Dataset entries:
|---|

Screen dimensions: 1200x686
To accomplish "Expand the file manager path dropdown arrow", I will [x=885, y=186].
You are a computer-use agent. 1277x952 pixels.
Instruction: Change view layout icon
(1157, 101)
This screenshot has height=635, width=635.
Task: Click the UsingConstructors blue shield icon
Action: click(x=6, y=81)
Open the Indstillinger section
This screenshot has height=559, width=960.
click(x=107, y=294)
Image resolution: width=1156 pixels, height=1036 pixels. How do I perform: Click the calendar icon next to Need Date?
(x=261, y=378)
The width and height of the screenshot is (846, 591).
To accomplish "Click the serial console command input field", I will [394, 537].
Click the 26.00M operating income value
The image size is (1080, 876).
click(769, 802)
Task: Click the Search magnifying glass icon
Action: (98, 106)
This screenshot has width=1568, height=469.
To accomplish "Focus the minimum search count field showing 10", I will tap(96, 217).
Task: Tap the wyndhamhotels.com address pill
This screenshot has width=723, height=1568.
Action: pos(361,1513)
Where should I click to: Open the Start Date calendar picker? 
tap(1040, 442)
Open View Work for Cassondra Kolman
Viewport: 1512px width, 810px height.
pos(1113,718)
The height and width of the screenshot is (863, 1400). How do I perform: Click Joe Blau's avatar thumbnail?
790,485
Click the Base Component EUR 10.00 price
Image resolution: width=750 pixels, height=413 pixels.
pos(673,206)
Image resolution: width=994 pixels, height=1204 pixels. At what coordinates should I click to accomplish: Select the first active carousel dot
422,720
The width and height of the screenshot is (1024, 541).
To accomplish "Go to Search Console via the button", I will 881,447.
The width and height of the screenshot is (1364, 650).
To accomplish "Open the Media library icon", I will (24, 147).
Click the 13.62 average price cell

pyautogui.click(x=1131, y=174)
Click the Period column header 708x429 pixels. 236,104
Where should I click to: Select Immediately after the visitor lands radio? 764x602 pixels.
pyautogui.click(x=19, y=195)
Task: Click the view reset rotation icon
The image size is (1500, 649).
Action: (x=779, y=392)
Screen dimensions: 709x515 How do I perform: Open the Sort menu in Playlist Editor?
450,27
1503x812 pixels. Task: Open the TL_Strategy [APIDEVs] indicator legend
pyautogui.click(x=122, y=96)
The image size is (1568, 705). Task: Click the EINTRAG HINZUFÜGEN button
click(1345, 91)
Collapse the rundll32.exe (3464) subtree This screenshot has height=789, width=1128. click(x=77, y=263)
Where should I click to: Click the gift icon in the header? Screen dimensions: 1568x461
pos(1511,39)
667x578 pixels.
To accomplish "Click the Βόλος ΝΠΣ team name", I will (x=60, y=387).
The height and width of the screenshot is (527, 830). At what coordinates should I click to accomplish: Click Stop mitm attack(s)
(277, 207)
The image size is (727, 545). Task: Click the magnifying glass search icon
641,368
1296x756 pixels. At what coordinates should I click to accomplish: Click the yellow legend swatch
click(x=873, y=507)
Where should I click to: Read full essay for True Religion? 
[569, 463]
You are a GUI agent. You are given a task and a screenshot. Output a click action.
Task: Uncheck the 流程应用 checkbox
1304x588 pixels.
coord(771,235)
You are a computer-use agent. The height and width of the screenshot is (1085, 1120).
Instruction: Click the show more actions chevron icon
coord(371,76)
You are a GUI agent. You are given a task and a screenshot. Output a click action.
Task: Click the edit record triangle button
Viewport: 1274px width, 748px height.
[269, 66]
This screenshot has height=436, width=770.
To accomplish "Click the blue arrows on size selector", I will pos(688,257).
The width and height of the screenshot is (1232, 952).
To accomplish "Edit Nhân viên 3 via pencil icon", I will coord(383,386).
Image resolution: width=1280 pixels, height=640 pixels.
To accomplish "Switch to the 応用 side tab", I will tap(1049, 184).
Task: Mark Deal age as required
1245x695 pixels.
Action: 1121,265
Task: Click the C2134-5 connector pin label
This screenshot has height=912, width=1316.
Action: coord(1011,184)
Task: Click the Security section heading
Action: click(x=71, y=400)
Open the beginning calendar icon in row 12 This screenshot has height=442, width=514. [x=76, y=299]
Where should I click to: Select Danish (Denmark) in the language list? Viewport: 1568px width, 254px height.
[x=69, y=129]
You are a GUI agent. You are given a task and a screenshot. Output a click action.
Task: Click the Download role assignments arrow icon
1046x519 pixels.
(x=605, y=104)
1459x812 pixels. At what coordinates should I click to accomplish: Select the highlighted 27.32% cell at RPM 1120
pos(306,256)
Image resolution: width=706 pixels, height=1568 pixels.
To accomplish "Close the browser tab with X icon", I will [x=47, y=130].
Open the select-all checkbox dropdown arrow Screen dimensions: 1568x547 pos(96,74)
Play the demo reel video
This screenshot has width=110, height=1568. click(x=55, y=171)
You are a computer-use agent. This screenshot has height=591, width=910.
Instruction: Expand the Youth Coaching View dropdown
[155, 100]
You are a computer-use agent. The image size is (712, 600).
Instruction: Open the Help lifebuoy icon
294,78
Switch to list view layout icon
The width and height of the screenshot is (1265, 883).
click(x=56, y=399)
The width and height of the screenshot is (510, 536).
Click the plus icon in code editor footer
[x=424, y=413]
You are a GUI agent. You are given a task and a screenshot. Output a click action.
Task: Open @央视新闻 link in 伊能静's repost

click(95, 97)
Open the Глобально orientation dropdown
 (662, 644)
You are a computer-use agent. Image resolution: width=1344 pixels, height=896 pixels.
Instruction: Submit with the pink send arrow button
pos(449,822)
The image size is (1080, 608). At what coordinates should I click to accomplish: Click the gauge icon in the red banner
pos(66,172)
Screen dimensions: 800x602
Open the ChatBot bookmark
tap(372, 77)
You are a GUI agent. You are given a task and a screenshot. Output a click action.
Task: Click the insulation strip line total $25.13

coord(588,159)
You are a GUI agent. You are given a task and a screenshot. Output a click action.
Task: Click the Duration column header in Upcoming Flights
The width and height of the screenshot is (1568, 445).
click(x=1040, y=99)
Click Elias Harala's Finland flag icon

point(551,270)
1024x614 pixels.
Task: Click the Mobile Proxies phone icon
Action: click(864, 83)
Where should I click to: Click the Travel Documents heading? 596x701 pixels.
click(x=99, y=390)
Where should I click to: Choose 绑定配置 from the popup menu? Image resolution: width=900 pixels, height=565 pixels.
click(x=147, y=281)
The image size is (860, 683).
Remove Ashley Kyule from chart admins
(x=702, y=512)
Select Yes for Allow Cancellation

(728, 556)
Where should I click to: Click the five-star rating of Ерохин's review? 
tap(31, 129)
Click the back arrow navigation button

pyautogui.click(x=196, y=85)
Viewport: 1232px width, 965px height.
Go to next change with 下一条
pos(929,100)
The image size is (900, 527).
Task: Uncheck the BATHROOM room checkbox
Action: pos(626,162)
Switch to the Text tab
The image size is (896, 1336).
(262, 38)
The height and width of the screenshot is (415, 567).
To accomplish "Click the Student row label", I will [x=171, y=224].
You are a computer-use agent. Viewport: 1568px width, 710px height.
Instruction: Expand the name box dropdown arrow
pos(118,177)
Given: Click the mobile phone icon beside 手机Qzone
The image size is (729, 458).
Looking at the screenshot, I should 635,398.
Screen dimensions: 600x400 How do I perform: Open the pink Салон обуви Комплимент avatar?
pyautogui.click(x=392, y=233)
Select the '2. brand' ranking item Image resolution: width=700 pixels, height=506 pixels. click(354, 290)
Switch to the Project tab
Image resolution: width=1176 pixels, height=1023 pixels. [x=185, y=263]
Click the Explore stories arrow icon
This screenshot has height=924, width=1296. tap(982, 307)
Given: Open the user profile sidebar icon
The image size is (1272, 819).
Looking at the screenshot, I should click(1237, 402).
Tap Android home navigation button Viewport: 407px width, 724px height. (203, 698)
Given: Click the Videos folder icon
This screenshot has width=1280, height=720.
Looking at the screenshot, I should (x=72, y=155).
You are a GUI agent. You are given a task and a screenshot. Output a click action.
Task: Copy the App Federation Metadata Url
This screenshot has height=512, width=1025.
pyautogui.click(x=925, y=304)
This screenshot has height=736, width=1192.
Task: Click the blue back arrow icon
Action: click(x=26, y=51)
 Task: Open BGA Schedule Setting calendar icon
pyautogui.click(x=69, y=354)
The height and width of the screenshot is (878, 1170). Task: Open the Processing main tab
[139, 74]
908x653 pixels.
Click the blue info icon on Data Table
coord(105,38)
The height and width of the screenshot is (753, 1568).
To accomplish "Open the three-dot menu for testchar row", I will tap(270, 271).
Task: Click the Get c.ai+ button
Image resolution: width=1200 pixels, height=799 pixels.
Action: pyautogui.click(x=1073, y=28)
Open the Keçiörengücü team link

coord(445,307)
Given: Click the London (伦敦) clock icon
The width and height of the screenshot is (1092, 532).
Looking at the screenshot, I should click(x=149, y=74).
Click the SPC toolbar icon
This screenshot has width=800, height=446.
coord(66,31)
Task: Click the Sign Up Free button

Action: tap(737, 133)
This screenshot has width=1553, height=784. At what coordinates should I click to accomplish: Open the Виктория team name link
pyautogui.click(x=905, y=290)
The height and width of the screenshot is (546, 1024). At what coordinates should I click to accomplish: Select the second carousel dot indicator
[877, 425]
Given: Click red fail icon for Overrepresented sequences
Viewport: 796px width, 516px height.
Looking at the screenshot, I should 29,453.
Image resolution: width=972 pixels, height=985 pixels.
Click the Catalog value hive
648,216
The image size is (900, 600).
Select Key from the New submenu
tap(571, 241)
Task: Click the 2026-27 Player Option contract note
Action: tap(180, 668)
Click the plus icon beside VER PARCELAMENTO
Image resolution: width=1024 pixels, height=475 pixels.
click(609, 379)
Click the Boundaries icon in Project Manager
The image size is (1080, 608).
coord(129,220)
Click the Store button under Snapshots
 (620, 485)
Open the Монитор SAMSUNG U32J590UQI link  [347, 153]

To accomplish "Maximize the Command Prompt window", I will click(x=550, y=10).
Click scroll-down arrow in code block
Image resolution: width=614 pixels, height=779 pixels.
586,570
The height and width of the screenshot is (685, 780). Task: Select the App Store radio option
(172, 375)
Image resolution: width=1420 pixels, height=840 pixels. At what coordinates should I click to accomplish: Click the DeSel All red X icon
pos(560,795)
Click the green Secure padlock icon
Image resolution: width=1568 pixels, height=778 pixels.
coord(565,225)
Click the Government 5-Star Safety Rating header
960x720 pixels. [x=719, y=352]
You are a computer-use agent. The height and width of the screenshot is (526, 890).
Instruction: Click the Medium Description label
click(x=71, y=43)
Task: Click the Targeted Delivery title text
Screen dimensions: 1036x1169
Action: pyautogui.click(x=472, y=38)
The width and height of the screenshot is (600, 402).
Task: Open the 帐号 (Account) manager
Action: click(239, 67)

|---|

### Try it
Copy each line in the data that holds the word "column".

### Task answer
Click the Period column header 708x429 pixels. 236,104
Task: Click the Duration column header in Upcoming Flights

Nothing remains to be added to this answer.